1TOR

MOLECULAR DYNAMICS SIMULATION FROM 2D-NMR DATA OF THE FREE ACHR MIR DECAPEPTIDE AND THE ANTIBODY-BOUND [A76]MIR ANALOGUE

1TOR の概要

• エントリーDOI: 10.2210/pdb1tor/pdb
• 分子名称: ACETYLCHOLINE RECEPTOR, MAIN IMMUNOGENIC REGION (1 entity in total)
• 機能のキーワード: transmembrane protein
• 由来する生物種: Torpedo californica (Pacific electric ray)
• 細胞内の位置: Cell junction, synapse, postsynaptic cell membrane; Multi-pass membrane protein: P02710
• タンパク質・核酸の鎖数: 1
• 化学式量合計: 1121.22

構造登録者

Orlewski, P.,Tsikaris, V.,Sakarellos, C.,Sakarellos-Daistiotis, M.,Vatzaki, E.,Tzartos, S.J.,Marraud, M.,Cung, M.T. (登録日: 1995-10-11, 公開日: 1996-03-08, 最終更新日: 2024-05-01)

主引用文献

Orlewski, P.,Marraud, M.,Cung, M.T.,Tsikaris, V.,Sakarellos-Daitsiotis, M.,Sakarellos, C.,Vatzaki, E.,Tzartos, S.J.
Compared structures of the free nicotinic acetylcholine receptor main immunogenic region (MIR) decapeptide and the antibody-bound [A76]MIR analogue: a molecular dynamics simulation from two-dimensional NMR data.
Biopolymers, 40:419-432, 1996

PubMed Abstract: Monoclonal antibodies against the main immunogenic region (MIR) of the muscle acetylcholine receptor (AChR) are capable of inducing experimental myasthenia gravis (MG) in animals.

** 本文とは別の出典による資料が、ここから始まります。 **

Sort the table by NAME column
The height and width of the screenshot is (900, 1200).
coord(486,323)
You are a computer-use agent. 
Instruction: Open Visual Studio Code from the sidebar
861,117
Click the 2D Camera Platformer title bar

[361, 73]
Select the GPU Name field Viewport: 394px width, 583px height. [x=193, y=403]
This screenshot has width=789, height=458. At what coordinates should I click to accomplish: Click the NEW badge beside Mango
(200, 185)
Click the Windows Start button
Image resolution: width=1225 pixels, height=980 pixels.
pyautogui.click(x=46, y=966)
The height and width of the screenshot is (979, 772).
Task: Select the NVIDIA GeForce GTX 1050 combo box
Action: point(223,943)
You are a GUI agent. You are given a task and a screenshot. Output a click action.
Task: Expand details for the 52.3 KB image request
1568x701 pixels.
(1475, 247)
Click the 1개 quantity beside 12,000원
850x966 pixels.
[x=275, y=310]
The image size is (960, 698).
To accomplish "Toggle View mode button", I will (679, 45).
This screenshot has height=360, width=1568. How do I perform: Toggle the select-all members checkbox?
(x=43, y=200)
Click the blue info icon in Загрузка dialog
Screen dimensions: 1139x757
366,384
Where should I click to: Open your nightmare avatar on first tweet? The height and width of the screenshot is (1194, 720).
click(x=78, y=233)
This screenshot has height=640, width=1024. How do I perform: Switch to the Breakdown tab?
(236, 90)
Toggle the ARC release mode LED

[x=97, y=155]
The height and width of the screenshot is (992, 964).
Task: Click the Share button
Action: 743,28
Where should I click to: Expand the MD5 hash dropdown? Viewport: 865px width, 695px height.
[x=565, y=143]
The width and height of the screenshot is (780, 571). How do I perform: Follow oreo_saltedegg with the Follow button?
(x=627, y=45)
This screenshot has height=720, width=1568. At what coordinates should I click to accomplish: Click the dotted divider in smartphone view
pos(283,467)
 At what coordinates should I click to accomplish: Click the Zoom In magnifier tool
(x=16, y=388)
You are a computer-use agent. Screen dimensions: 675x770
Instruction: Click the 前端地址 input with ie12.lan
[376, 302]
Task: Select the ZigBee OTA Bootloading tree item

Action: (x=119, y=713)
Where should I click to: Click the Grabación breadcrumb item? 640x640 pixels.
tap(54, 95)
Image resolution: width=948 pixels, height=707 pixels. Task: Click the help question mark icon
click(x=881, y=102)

The epitope of these antibodies has been localized between residues 67 and 76 of the AChR alpha-subunit. The conformation in solution of the Torpedo californica MIR peptide and of its [A76] MIR analogue have been analyzed using molecular modeling based on nmr interproton distances and J-derived phi dihedral angles. Molecular dynamics simulations including dimethyl-sulfoxide as explicit solvent have been carried out on the free MIR peptide. Calculation of the structure of the [A76]MIR analogue bound to an anti-MIR monoclonal antibody have been performed in the presence of water molecules. A tightly folded structure appears for both peptides with alpha beta-folded N-terminal N68-P-A-D71 sequence of type I in the free state and type III in the mAb6-bound state. The C-terminal sequence is folded in two different ways according to the result in the free and bound state of the peptides: two overlapping beta/beta or beta/alpha turns result in a short helical sequence in the free MIR peptide, whereas the bound analogue is folded by uncommon hydrogen bond closing an 11-membered cycle. This structural evolution is essentially the result of the reorientation of the hydrophobic side chains that are probably directly involved in peptide--antibody recognition.

PubMed: 9062066
DOI: 10.1002/(SICI)1097-0282(1996)40:5<419::AID-BIP1>3.0.CO;2-Z

実験手法

SOLUTION NMR